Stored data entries
====

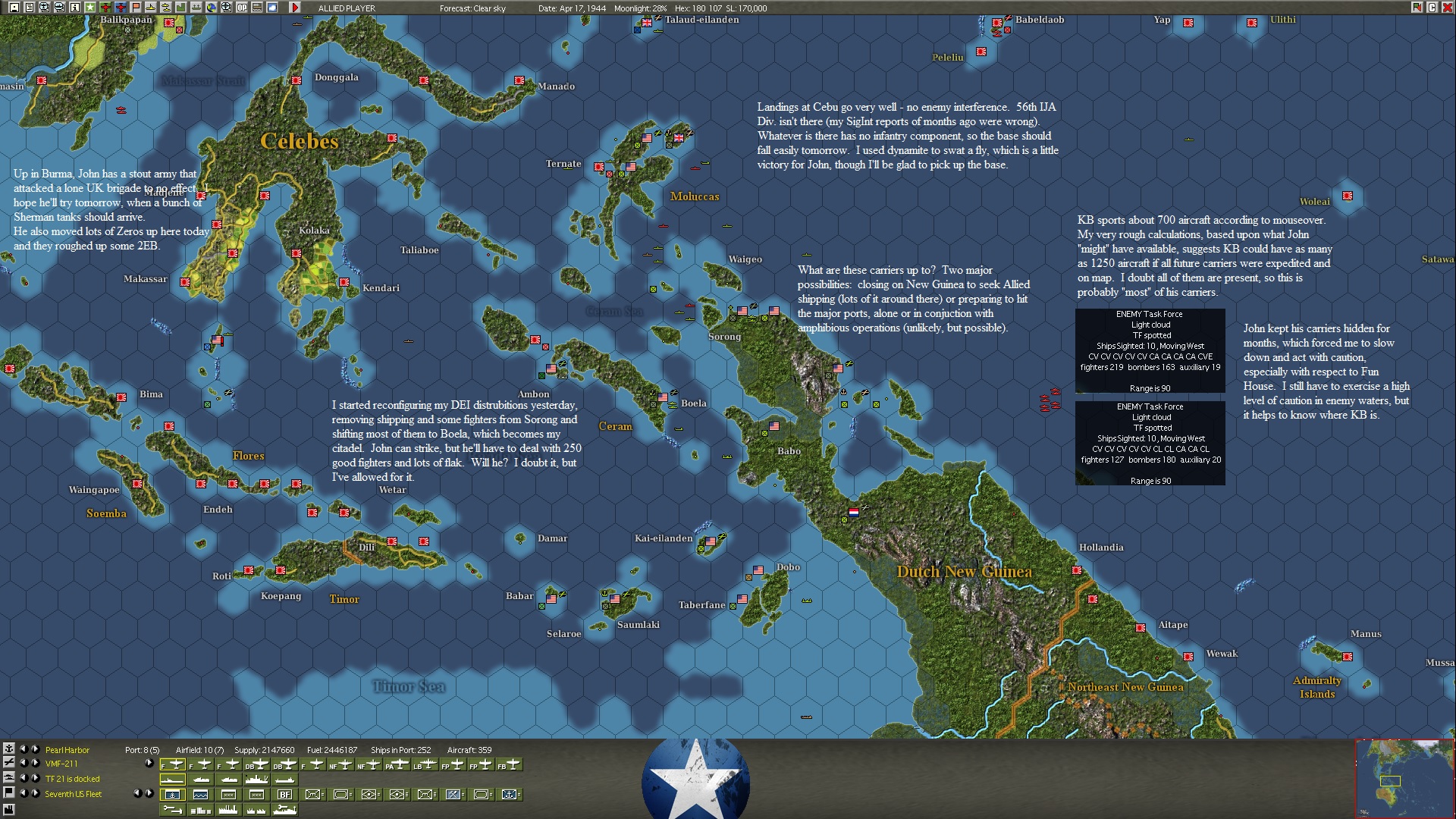Viewport: 1456px width, 819px height.
Task: Toggle the red plane on green filter
Action: click(105, 8)
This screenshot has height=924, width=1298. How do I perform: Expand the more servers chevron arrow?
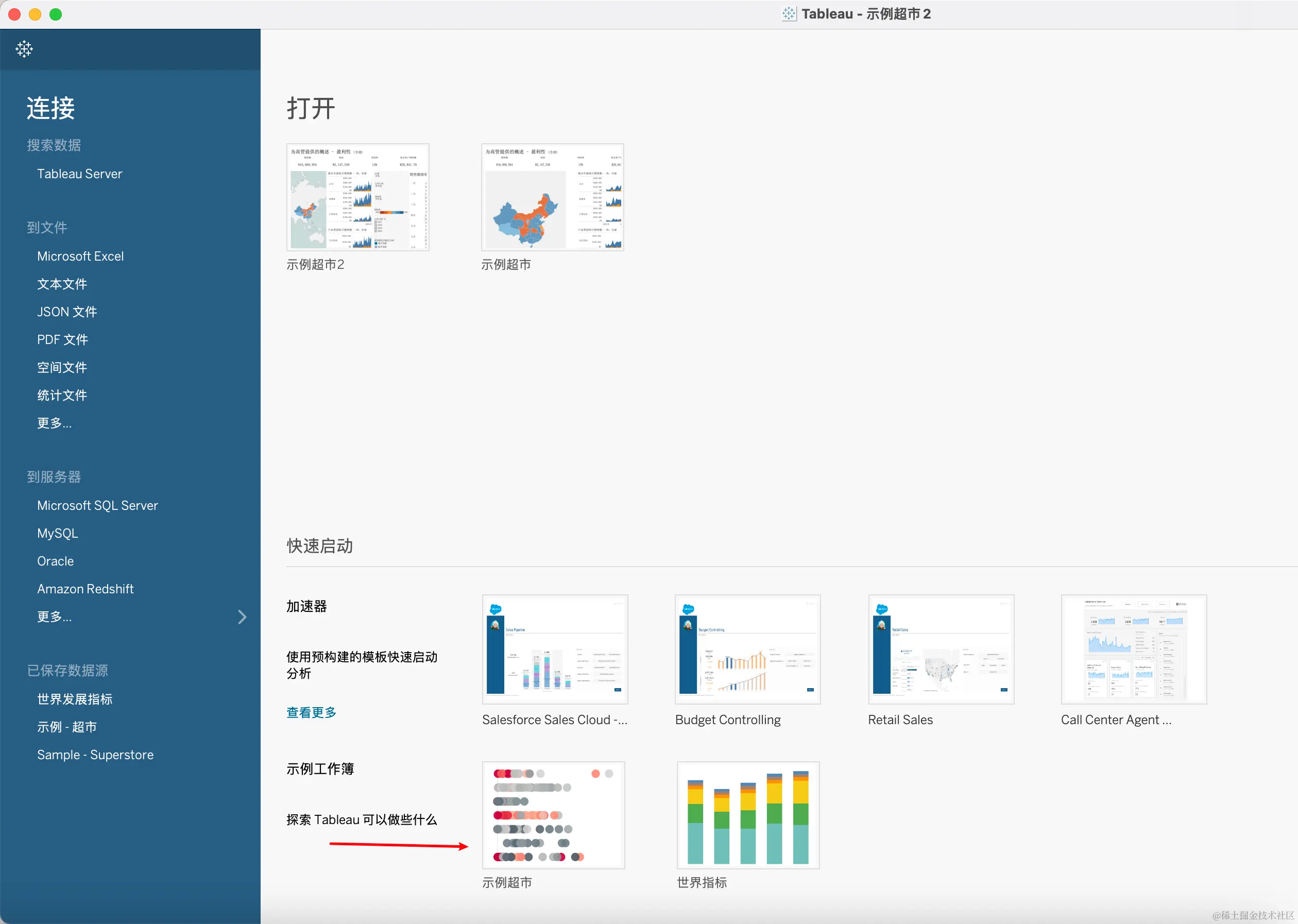tap(242, 617)
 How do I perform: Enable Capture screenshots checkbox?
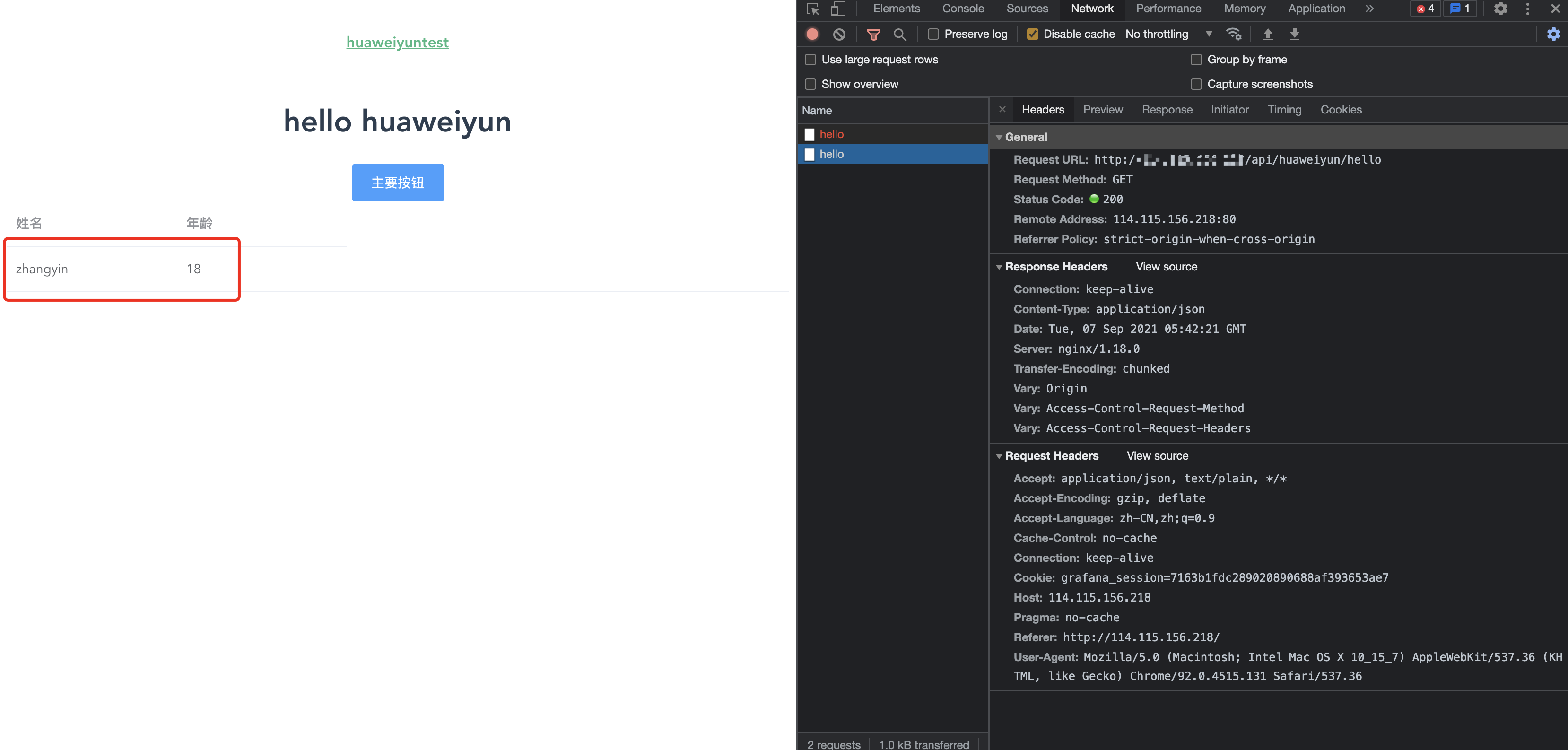coord(1196,84)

====

THE PROBLEM → The lines from the one containing "This screenshot has" through the last line of the records are what you should copy, word for word and nothing else, with pictures left out.

SOLUTION TO THE PROBLEM →
This screenshot has height=924, width=1298. How do I perform: Expand the more servers chevron arrow?
tap(242, 617)
 How do I perform: Enable Capture screenshots checkbox?
coord(1196,84)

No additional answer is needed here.